» **Task to carry out**: All lines before the one containing "english.gov.cn (484, 76)", plus that line itself, are to be printed exactly as they appear below.

Extracted records START

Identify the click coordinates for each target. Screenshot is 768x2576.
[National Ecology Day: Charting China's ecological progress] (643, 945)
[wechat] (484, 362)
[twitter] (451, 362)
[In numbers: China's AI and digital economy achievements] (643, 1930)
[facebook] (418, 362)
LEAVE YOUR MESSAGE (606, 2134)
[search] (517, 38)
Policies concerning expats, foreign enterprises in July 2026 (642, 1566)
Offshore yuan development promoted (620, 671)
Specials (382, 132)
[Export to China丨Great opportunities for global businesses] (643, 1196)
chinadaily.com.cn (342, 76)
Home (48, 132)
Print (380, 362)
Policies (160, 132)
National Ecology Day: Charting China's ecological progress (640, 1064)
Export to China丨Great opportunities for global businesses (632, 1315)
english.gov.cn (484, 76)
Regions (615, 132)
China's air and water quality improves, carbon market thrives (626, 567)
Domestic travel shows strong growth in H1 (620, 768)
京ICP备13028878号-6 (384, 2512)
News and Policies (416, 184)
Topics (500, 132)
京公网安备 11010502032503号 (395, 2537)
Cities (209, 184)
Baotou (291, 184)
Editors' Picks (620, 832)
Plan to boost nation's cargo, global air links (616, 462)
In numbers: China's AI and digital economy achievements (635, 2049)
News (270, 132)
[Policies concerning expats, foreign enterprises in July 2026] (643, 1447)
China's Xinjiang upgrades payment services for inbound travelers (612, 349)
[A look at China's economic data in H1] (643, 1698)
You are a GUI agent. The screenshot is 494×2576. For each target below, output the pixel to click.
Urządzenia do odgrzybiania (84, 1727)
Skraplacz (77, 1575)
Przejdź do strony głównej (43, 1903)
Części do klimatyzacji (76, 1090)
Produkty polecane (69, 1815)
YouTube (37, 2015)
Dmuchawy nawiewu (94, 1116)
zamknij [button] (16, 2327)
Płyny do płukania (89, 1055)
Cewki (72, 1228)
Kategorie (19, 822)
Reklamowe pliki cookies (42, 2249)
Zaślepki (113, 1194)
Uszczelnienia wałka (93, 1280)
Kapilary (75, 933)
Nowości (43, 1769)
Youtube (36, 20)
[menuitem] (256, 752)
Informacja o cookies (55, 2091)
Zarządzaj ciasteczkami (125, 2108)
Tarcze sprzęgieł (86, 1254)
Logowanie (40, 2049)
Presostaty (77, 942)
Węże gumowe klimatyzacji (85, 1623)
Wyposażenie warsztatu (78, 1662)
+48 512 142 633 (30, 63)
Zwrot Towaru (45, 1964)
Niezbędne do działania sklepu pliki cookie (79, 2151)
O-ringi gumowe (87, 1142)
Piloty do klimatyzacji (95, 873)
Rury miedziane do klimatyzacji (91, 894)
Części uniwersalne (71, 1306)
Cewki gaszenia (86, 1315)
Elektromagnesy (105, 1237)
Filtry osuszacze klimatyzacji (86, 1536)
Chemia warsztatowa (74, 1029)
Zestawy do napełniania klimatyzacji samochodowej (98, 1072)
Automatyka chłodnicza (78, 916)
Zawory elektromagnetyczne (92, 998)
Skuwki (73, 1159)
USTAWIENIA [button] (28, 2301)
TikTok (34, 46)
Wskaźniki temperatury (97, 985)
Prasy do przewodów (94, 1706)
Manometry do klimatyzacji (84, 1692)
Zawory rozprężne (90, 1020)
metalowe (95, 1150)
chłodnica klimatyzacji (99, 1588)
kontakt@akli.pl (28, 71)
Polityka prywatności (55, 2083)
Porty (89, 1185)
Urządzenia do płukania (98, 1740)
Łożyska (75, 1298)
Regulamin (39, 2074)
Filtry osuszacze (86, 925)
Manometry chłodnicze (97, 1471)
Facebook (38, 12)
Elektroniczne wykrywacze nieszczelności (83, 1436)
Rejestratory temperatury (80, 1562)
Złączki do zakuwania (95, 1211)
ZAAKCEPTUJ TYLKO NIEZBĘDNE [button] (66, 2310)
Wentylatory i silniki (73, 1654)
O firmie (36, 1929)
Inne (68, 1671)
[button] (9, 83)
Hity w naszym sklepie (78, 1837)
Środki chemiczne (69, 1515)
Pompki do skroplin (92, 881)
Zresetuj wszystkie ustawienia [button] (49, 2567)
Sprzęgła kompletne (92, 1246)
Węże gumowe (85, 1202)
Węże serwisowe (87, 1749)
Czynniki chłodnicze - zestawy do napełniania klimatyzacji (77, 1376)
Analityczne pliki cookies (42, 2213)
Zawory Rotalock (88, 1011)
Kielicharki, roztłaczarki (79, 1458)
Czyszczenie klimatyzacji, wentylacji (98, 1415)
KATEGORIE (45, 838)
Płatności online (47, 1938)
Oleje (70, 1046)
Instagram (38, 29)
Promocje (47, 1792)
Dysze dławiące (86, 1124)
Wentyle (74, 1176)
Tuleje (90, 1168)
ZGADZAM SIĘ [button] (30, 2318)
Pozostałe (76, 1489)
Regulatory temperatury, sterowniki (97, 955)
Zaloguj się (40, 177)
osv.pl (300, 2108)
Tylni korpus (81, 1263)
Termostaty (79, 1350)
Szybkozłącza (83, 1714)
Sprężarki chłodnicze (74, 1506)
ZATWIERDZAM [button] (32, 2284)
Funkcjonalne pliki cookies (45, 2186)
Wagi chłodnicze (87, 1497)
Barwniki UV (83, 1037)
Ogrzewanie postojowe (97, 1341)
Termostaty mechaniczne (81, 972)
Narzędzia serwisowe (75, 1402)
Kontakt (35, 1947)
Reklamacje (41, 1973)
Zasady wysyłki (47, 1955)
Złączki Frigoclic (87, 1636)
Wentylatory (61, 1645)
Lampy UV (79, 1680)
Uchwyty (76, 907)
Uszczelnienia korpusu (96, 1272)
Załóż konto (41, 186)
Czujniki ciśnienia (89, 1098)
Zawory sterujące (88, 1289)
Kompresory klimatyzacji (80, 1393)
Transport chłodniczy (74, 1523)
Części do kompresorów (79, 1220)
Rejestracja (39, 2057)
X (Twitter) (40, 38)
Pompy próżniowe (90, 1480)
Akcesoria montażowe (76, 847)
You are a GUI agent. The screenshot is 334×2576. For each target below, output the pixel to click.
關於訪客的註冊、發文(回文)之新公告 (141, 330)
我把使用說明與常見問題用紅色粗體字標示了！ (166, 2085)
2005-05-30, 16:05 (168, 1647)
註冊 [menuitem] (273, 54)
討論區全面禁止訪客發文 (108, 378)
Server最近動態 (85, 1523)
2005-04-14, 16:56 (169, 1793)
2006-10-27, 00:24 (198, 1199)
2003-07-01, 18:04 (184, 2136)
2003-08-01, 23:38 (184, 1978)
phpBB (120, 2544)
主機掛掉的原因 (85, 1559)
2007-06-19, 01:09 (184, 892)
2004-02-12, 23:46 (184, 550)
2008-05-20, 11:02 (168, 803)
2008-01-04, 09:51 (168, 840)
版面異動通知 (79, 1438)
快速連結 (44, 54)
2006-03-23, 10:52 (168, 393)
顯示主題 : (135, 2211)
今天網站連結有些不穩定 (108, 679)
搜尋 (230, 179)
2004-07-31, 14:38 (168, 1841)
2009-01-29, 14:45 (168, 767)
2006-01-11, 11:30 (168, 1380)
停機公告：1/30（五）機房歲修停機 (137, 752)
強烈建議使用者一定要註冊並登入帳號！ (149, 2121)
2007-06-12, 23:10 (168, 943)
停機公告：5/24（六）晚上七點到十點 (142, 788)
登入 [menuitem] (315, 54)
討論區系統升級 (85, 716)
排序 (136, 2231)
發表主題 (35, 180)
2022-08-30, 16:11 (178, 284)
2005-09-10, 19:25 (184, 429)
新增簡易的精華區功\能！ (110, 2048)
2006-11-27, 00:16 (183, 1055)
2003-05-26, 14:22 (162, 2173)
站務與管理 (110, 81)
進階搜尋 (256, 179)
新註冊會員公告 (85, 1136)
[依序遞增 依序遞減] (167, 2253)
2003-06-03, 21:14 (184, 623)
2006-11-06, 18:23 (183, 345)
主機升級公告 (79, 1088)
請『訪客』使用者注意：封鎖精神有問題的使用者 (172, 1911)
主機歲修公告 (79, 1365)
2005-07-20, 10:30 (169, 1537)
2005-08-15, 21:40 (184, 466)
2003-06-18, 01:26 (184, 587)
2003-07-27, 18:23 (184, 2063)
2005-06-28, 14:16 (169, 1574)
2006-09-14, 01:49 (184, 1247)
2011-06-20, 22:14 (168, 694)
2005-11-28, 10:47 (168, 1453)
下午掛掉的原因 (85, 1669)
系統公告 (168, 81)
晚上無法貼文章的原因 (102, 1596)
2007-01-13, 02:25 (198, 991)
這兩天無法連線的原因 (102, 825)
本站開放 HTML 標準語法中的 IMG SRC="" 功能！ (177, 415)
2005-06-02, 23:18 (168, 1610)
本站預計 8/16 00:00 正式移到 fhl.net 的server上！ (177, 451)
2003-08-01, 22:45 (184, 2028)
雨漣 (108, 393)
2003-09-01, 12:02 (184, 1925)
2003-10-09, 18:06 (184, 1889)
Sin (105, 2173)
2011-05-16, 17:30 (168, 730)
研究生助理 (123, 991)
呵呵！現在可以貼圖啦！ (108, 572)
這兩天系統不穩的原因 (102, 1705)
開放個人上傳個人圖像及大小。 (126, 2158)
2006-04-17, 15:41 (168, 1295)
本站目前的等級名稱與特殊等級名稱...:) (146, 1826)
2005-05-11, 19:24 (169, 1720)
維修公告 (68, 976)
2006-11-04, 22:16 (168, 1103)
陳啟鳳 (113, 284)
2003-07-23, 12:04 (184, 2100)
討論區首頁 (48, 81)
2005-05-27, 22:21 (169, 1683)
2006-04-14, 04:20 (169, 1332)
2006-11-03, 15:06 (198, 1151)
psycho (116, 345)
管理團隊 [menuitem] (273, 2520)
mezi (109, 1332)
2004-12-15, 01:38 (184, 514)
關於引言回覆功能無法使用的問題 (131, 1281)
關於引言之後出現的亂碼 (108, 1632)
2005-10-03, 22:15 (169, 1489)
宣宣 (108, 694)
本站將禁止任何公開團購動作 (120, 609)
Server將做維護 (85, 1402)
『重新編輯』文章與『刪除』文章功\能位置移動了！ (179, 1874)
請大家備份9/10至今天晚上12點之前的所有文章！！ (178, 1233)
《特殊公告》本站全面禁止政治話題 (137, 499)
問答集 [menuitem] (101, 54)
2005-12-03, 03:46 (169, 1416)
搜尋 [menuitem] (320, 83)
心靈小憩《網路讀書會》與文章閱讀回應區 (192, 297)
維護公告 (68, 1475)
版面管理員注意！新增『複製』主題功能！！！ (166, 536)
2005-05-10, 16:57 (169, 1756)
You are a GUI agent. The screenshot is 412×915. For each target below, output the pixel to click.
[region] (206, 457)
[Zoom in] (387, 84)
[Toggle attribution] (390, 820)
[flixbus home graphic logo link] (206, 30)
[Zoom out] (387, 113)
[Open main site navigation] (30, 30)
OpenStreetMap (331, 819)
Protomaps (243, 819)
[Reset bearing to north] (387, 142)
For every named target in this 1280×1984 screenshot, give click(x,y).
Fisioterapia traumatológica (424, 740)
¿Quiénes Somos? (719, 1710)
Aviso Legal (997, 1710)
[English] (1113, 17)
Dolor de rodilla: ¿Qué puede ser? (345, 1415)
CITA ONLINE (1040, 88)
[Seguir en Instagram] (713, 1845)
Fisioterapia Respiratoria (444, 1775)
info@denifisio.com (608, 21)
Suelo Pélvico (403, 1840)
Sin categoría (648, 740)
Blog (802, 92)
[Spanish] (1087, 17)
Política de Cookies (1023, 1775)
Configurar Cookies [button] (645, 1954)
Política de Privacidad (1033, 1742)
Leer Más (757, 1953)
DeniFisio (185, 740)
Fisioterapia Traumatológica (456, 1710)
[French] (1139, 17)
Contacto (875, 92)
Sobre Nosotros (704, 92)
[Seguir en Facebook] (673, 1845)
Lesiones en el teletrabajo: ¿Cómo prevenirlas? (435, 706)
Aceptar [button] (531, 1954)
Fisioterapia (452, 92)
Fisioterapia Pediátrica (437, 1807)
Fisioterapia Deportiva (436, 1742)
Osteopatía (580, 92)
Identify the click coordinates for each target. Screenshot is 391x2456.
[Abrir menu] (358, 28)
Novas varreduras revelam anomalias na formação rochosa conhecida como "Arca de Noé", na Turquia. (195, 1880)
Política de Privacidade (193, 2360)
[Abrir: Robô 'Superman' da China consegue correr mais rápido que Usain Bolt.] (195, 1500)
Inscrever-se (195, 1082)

Extracted records END

» **Response to the task**:
Identify the click coordinates for each target. Screenshot is 768x2576.
[National Ecology Day: Charting China's ecological progress] (643, 945)
[wechat] (484, 362)
[twitter] (451, 362)
[In numbers: China's AI and digital economy achievements] (643, 1930)
[facebook] (418, 362)
LEAVE YOUR MESSAGE (606, 2134)
[search] (517, 38)
Policies concerning expats, foreign enterprises in July 2026 (642, 1566)
Offshore yuan development promoted (620, 671)
Specials (382, 132)
[Export to China丨Great opportunities for global businesses] (643, 1196)
chinadaily.com.cn (342, 76)
Home (48, 132)
Print (380, 362)
Policies (160, 132)
National Ecology Day: Charting China's ecological progress (640, 1064)
Export to China丨Great opportunities for global businesses (632, 1315)
english.gov.cn (484, 76)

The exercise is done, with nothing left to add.